───── Podany tekst

Moja żona sama sobie gentoo stawiałaja jeszcze moja żoną nie będąc.  Teraz jest moją żoną więc nie musi. A też w pracy mam dziewczynę informatyczkę.

----------

## Ania

 *soban_ wrote:*   

> http://www.goldenline.pl/anna-agnieszka-warzecha <- masz kobiete, ktora sama postawila gentoo i prowadzila blog na ten temat.
> 
> 

 

Postawiła i to nie raz, zna też kilka innych, które się nie zawahały ;)

Ale wadą Gentoo dla mnie była ilość czasu jaką musiałam mu poświęcić i ilość effortu jaką trzeba było włożyć dla zmuszenia do działania chociażby hibernacji i tym podobnych. Na serwerze postawiłabym Gentoo. Na desktopie używam Ubuntu, bo tak jest wygodniej - nie mam zamiaru nikogo nawracać, gdybym miała więcej czasu i tyle cierpliwości co kiedyś to pewnie nadal używałabym Gentoo ;)

----------

## SlashBeast

Wady Gentoo? No dobra.

──────────
───── Materiał

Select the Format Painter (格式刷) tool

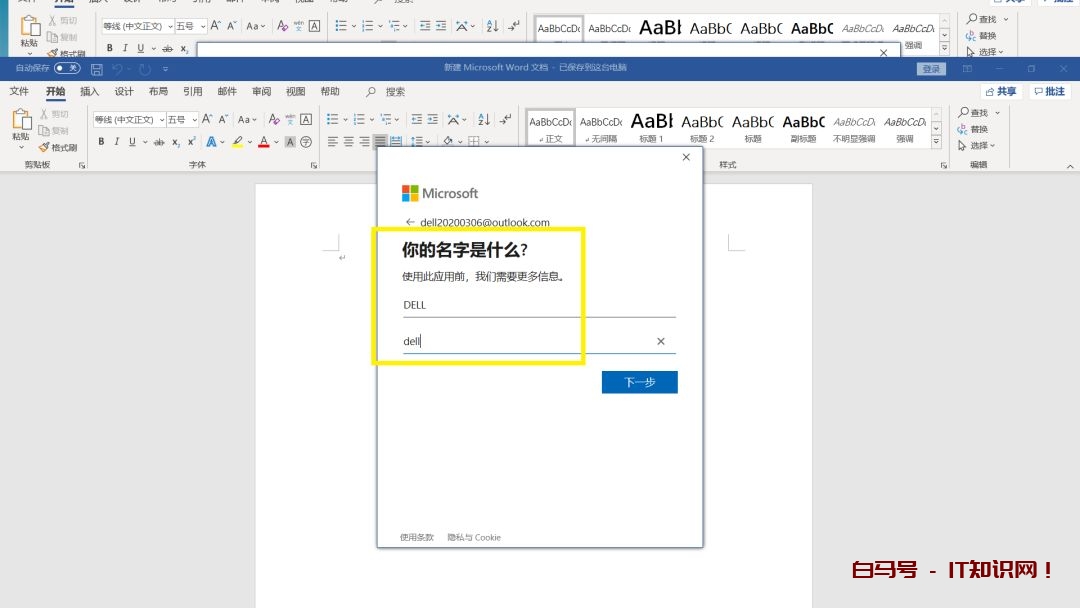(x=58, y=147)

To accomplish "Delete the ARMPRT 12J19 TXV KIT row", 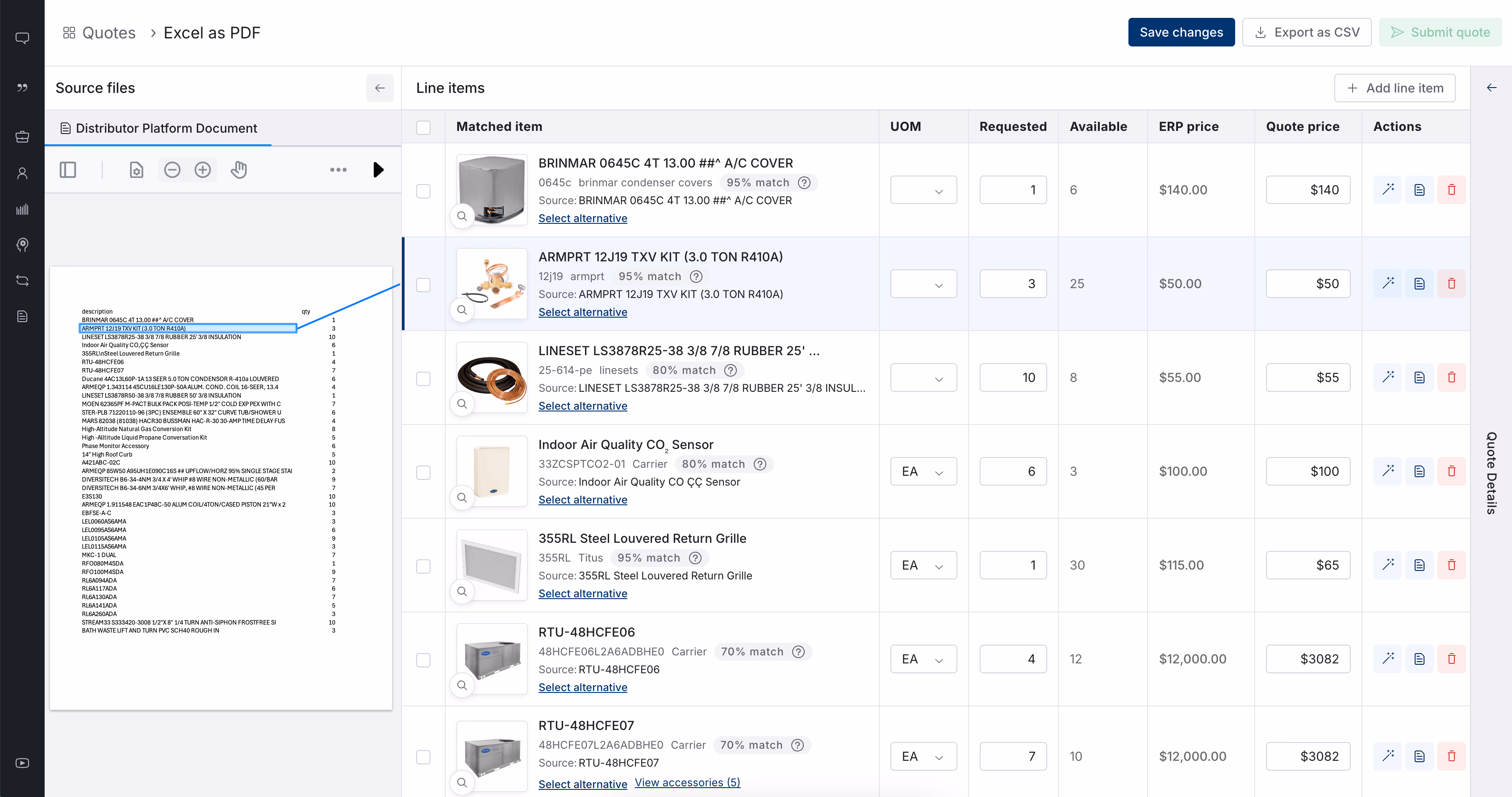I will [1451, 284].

──────────
───── Materiał

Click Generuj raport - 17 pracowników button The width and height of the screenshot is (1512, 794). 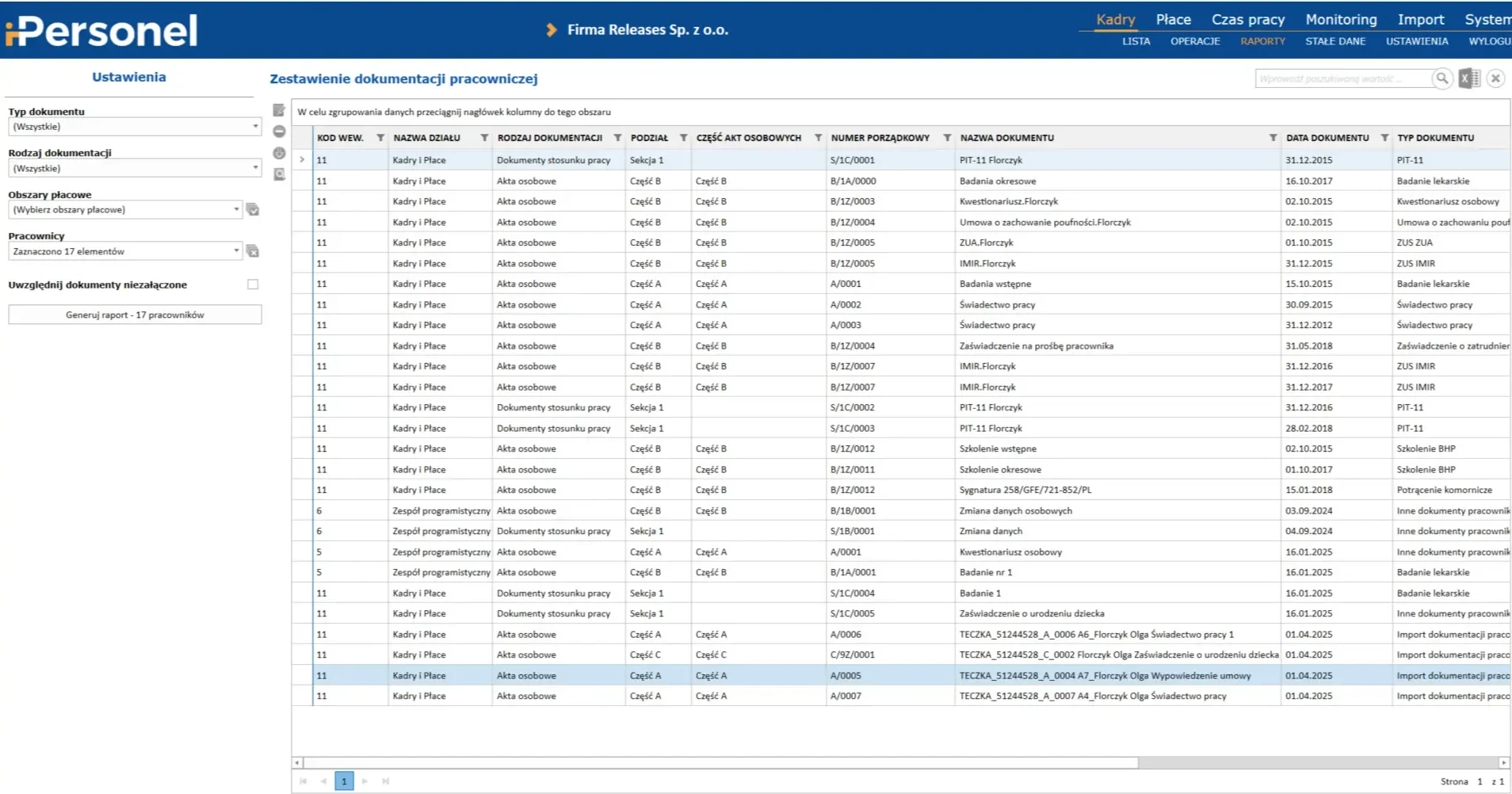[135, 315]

──────────

Twoje zadanie: Skopiuj bez zmian fragment wątku o Gentoo, zaczynając od „Moja żona sama”, a kończąc na „na ten temat.”.

Pełna odpowiedź:
Moja żona sama sobie gentoo stawiałaja jeszcze moja żoną nie będąc.  Teraz jest moją żoną więc nie musi. A też w pracy mam dziewczynę informatyczkę.

----------

## Ania

 *soban_ wrote:*   

> http://www.goldenline.pl/anna-agnieszka-warzecha <- masz kobiete, ktora sama postawila gentoo i prowadzila blog na ten temat.